━━━━━ Stored data ━━━━━

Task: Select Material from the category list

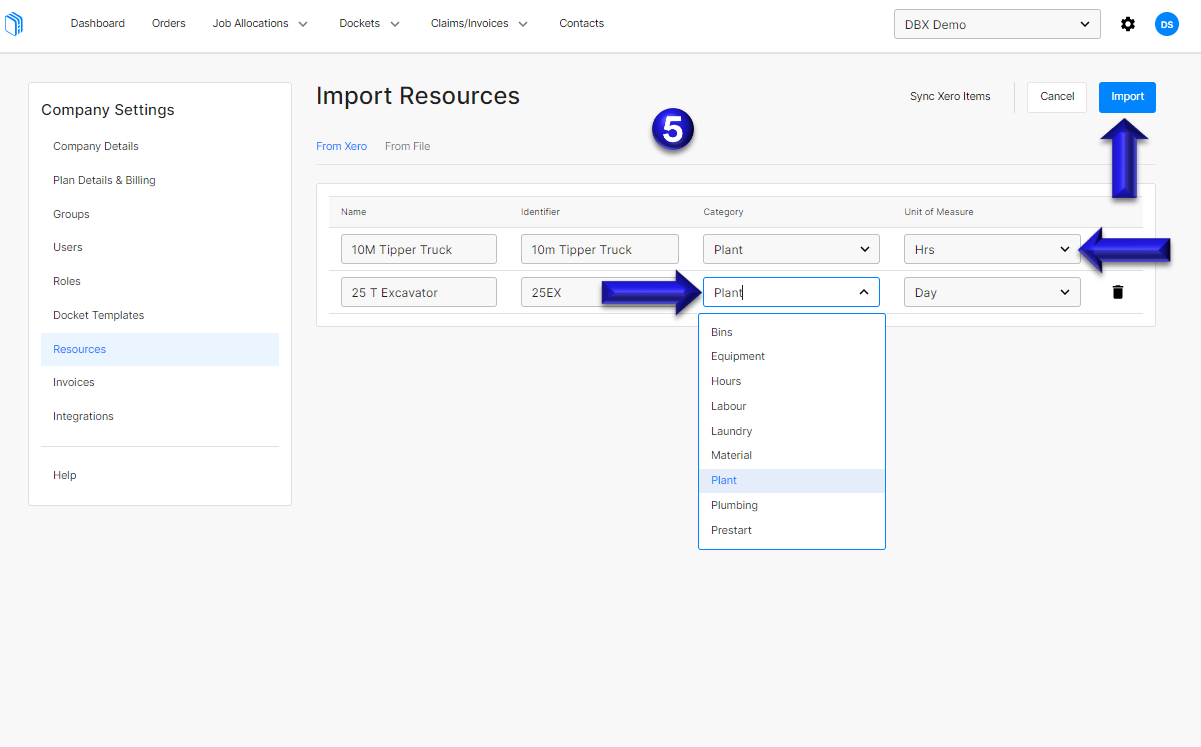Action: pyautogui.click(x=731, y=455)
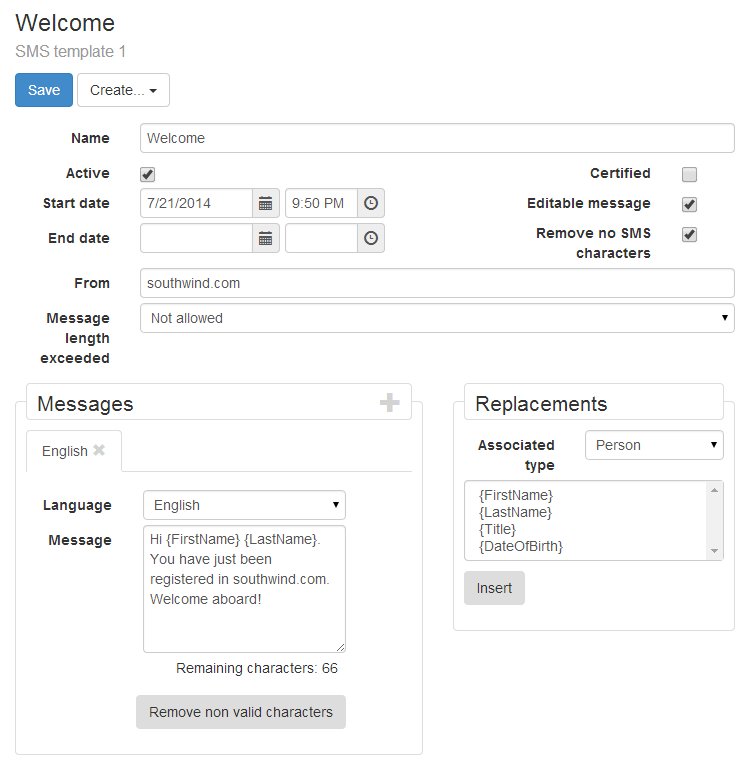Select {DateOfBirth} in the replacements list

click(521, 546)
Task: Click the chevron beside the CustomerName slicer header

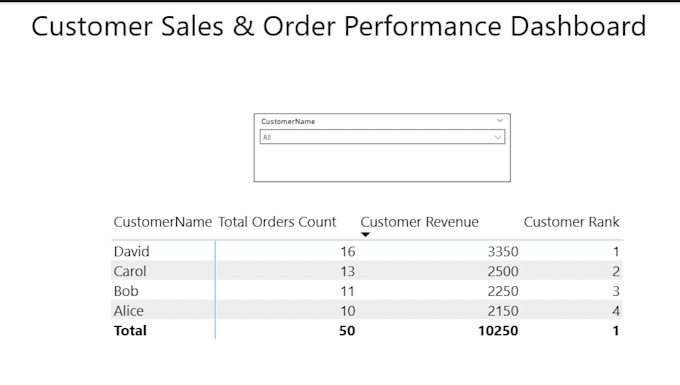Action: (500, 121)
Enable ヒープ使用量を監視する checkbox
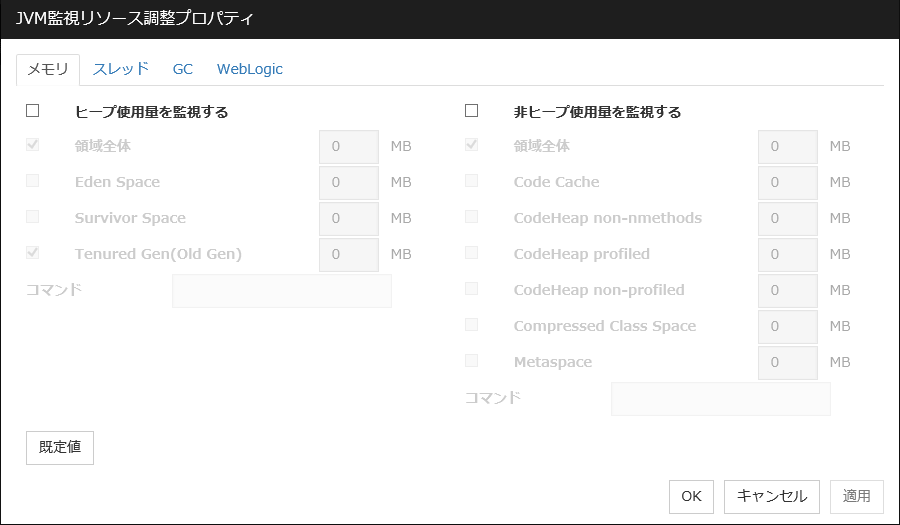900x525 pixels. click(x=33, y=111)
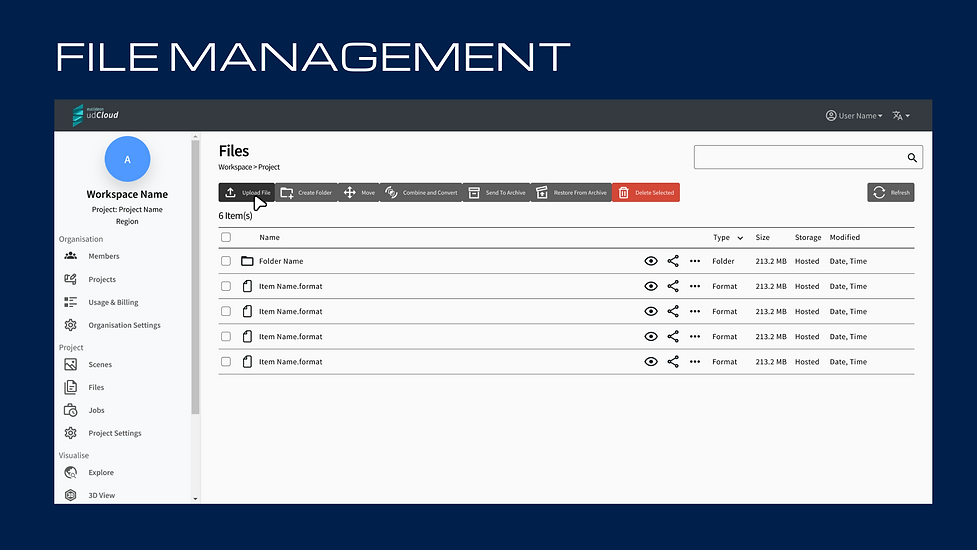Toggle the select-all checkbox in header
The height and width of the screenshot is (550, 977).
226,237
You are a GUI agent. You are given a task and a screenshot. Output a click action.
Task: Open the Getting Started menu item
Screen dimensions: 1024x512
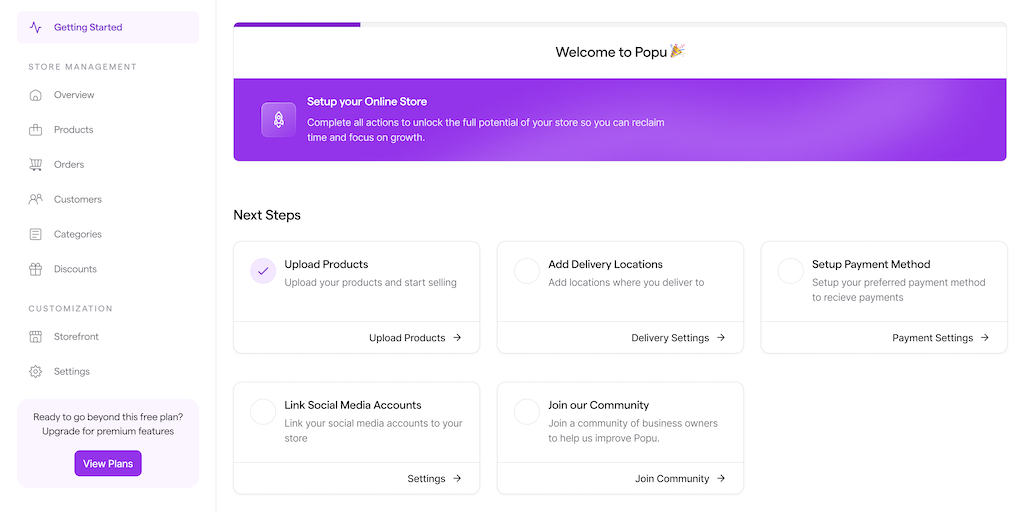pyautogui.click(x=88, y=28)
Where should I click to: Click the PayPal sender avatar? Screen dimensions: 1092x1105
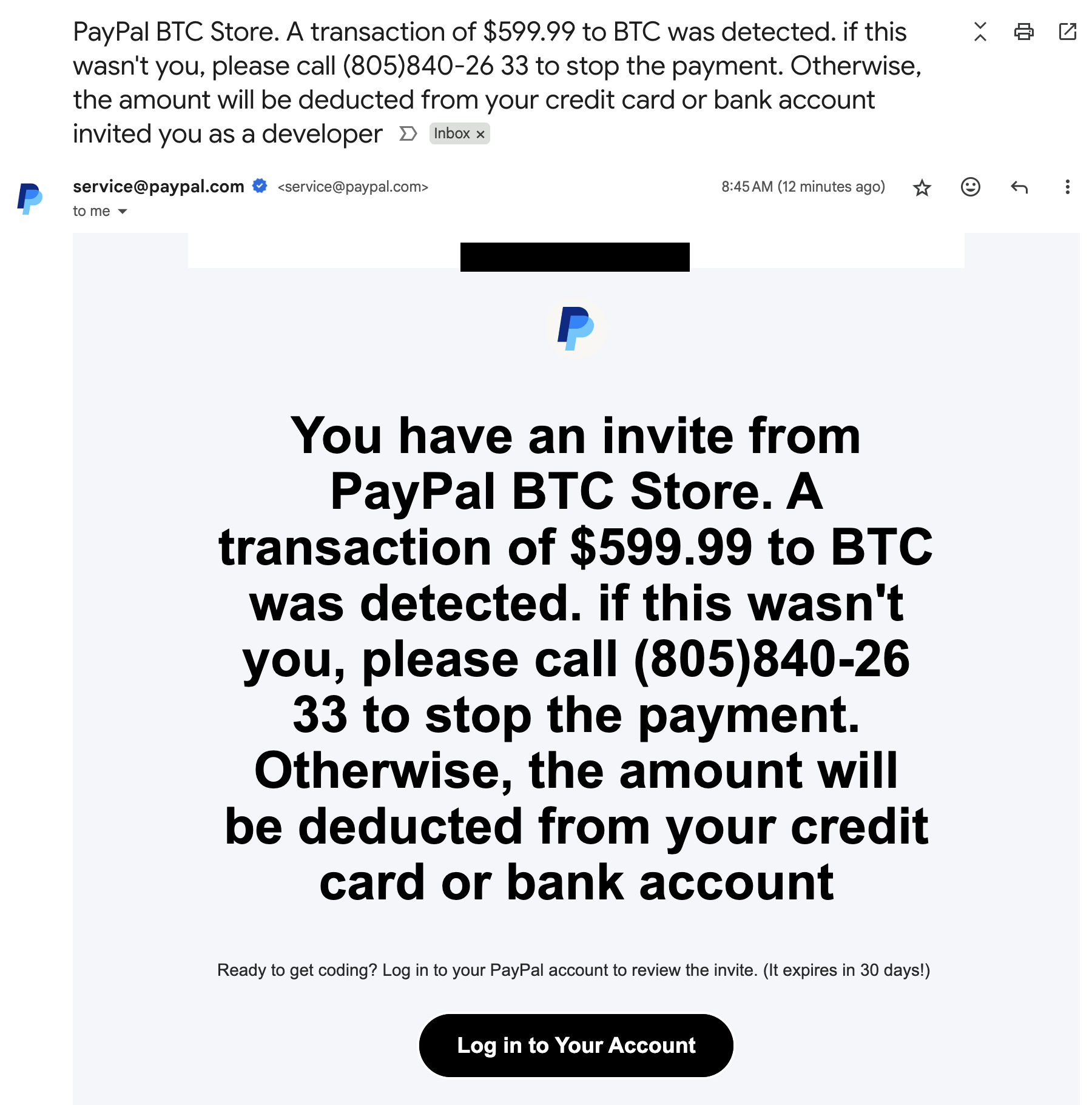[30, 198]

━━━━━

[What to produce] All lines from the one containing "Where should I" through the final line of the entries above are to be copied exactly; the pictures are not.

[Solution to the problem]
Where should I click to: Click the PayPal sender avatar? Screen dimensions: 1092x1105
[30, 198]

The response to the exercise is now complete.